Historic Park Avenue Armory undergoes renovation, uses steam system

Historic Park Avenue Armory undergoes renovation, uses steam system

NEW YORK — The Park Avenue Armory, built by the National Guard’s prestigious Seventh Regiment in the 1880s and now a National Historic Landmark, is undergoing renovation, which includes HVAC upgrades, installation of a plumbing system for new bathrooms in the basement and an overhaul of its electrical systems. The entire project is being renovated to U.S. Green Building Council LEED Silver standards, and will take approximately four years to complete.

According to John F. Overend, vice president of Tishman Construction Corp., phases one through four, included heating and theatrical rigging work in the 55,000-sq.ft. Wade Thompson Drill Hall, and the future interior and exterior phases will expand on that scope.

Tishman Construction installed a new chiller plant in the basement, and new cooling towers by Evapco, along with air handling units from Buffalo Air Handling with Aerofin coils, within the building’s existing turrets. These will work together to provide air conditioning and permit the Armory to host events in the summer, which it could not do previously. Tishman also oversaw the installation of a new steam connection with Con Edison, and new bathrooms in the basement were roughed for future finishes, including underground waste connections.

When installing the cooling towers within the existing turrets, Tishman and the subcontractor worked with 130-year-old masonry, integrating it to new steel frames within the towers to support the new cooling units. To make room for the Multistack chillers, Con Edison steam service connection, and new bathrooms in the basement, workers had to remove load bearing walls.

“Slab on grade for the steam and future bathrooms was lowered by one foot to accommodate required ceiling heights,” explained Overend. “Excavation uncovered 100+ year old loose laid rubble and granite block foundations, which needed to be hand excavated and shored prior to pouring new slab. The walls removed required shoring of the first floor wood deck and installation of new structural steel tied into the existing masonry supporting walls.”

Tishman also coordinated the installation of a quiet, hot water radiation system that engineers AKF Group LLC designed, located at the perimeter of the Drill Hall, which will allow for performance presentations in the winter months.
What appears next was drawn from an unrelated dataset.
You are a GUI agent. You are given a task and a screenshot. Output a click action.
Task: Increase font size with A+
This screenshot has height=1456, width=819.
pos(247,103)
Instead of using an individual boiler plant, the Armory is using pressure-reduced steam for winter heating, domestic hot water heating, air conditioning and process loads.

AKF Group, the project’s mechanical engineering firm, evaluated the feasibility of utilizing the high-pressure steam services versus on-site boilers for heating, domestic hot water and absorption chillers.
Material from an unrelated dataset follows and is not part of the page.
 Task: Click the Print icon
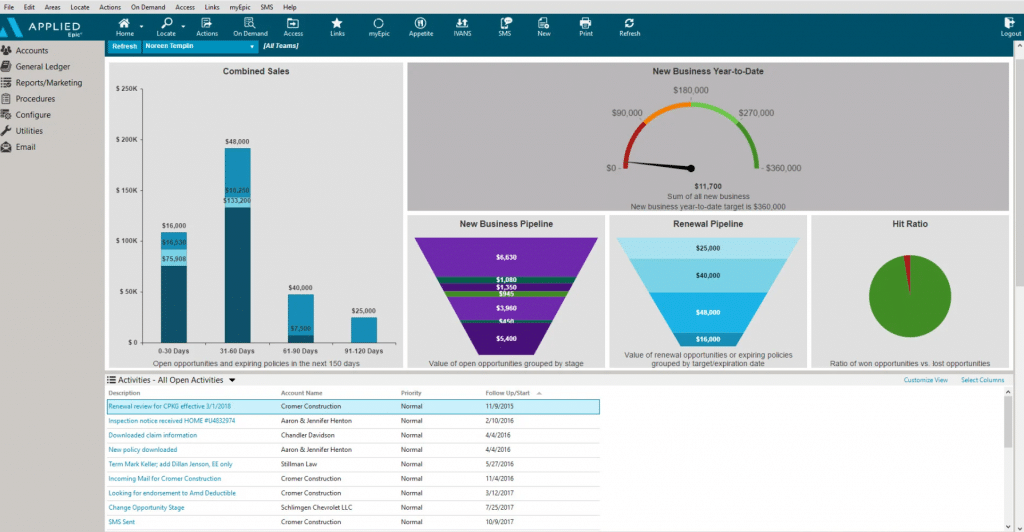(586, 24)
Chris McHugh, partner at AKF, told CONTRACTOR that there were up-front costs, ongoing maintenance costs, environmental emissions and space considerations that became factors in addition to the difference between the costs of buying steam from Con Edison versus generating steam via a boiler plant.
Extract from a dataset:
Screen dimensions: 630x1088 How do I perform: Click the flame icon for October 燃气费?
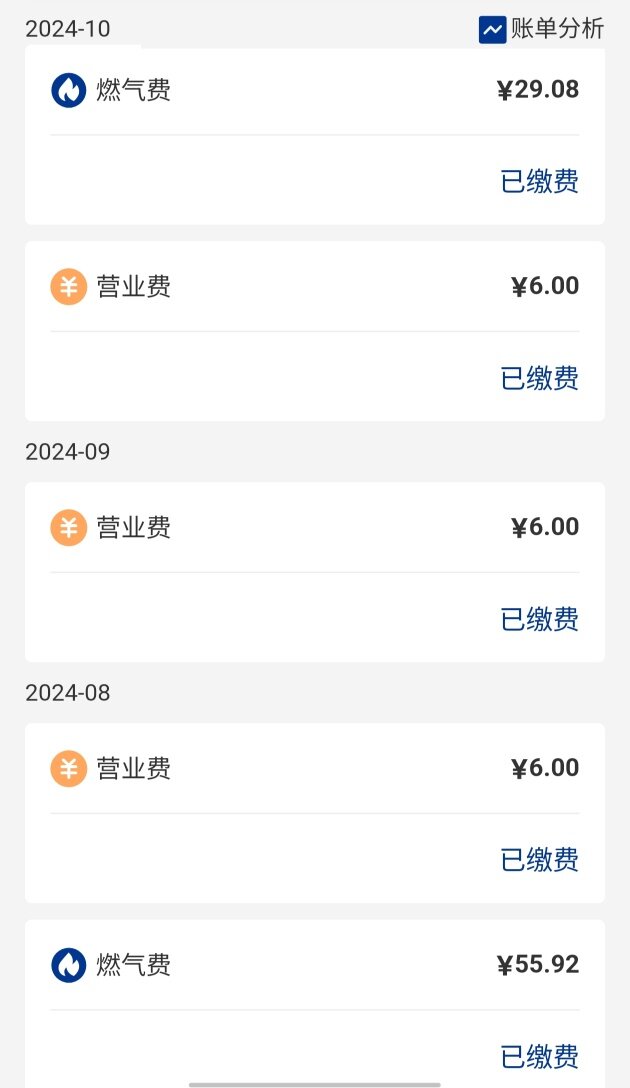click(69, 90)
“There are many factors that weigh in on this decision; some of them are the construction constraints, type of facility, operating hours and proximity to the source of Con Edison steam,” said McHugh.

The steam system began in 1882 when New York Steam Co. began providing service in lower Manhattan. Today, the Con Edison steam system generates high pressure steam and distributes it to a wide area of New York City via a system containing approximately 105 miles of mains and service pipes, providing steam for heating, hot water, and air conditioning to commercial and residential customers in Manhattan. There are five Con Edison steam-generating plants, three in Manhattan, one in Queens, and one in Brooklyn. In addition, steam is received under contract from a steam plant at the Brooklyn Navy Yard.

According to Overend, there were a few challenges when installing the steam connection.

“The main issue was incoming service coordination with the steam service provider, (Con Edison) which entered the building below the existing building rubble foundation,” explained Overend. “Hand excavation and shoring were required to create the opening and mechanical service pit adjacent to the foundation. Other challenges were sound and vibration isolation of new equipment which were located beneath and supported by the wood framing supporting a landmarked historic room above used as a museum and performance/lecture space.”

According to McHugh, along with the steam system, steam pressure reducing valves by Spence, steam traps, hot water heat exchangers and pumps by Bell & Gossett, expansion tanks and air separators have been installed as part of the water heating system.

“We are thrilled to have made so much progress in stabilizing this historic treasure as a non-traditional home for the arts,” said Rebecca Robertson, president and CEO of the Armory. “The Armory is an exceptional building, reflecting the most cutting-edge designers of a previous era, and now providing a home for contemporary, cutting-edge arts productions. The building and its interiors must be treated with the utmost respect for detail and historic preservation. Our colleagues at Tishman have been terrific partners in this project, injecting an intense level of care into the intricate process of stabilizing and upgrading this extraordinary space.”

Future phases of the project include a newly created mechanical room that will house the Administration building’s refrigeration plant, heating distribution, electrical distribution and air handling system.